Wishful Thinking

Very little is accomplished just through wishful thinking. I wish a lot, inspired by the fairy tales I drank in hungrily from Disney movies and fiction. The notion of simply believing in something hard enough would make everything work out, in the end, was a belief sewn into the fabric of my being. If I wanted my happily ever after I had to believe in it. Like really, really hard!

Of course, now I know that wishful thoughts can only be made a reality through lots of sweat and optimism. If you have a dream, you have to put the effort in. You have to be willing to swallow down failure and learn from it. You also have to accept that failure will be more constant companion than your successes worth all the more.

I’m no stranger to failure. I often wear it like a cloak, bearing down on my shoulders as I make my way through the world.
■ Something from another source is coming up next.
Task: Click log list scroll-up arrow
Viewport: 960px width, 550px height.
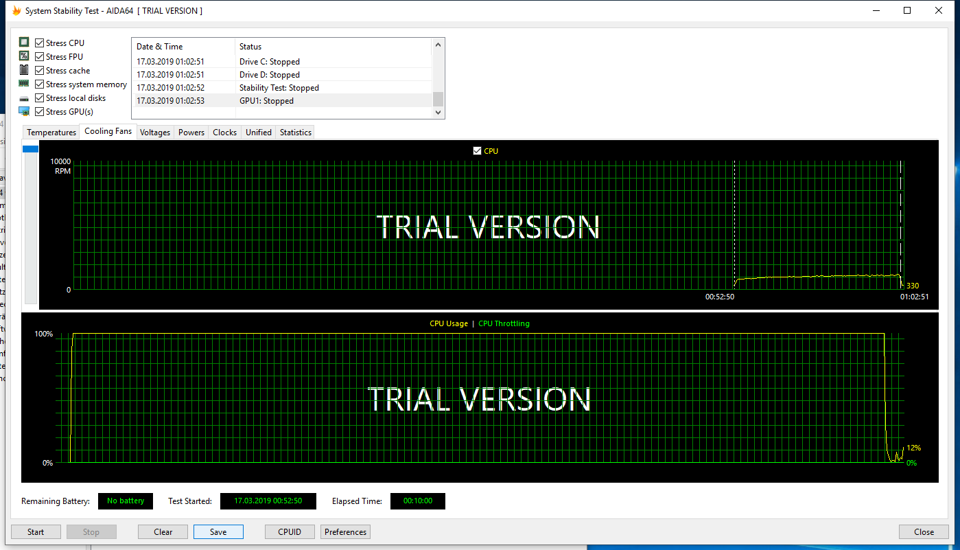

It has a bitter tang and weighs on the heart like a damp towel. Despite these feelings, I do believe in my heart that I am better for them. They make me want more. To do more.

But then there’s wishful thinking. A part of me still clings to the idea of a happily ever after but at the current moment, I have no idea what that looks like. There are so many things I want to do with writing, in particular, but I don’t really know where to start. And so I close my eyes and hope that something works out. But I know it never works that way.

And so I’ll offer up this promise to myself. To stop wishing. To simply do. Knowing that some things won’t work out but other things will. Nothing will be done if I don’t muster up the courage to do it.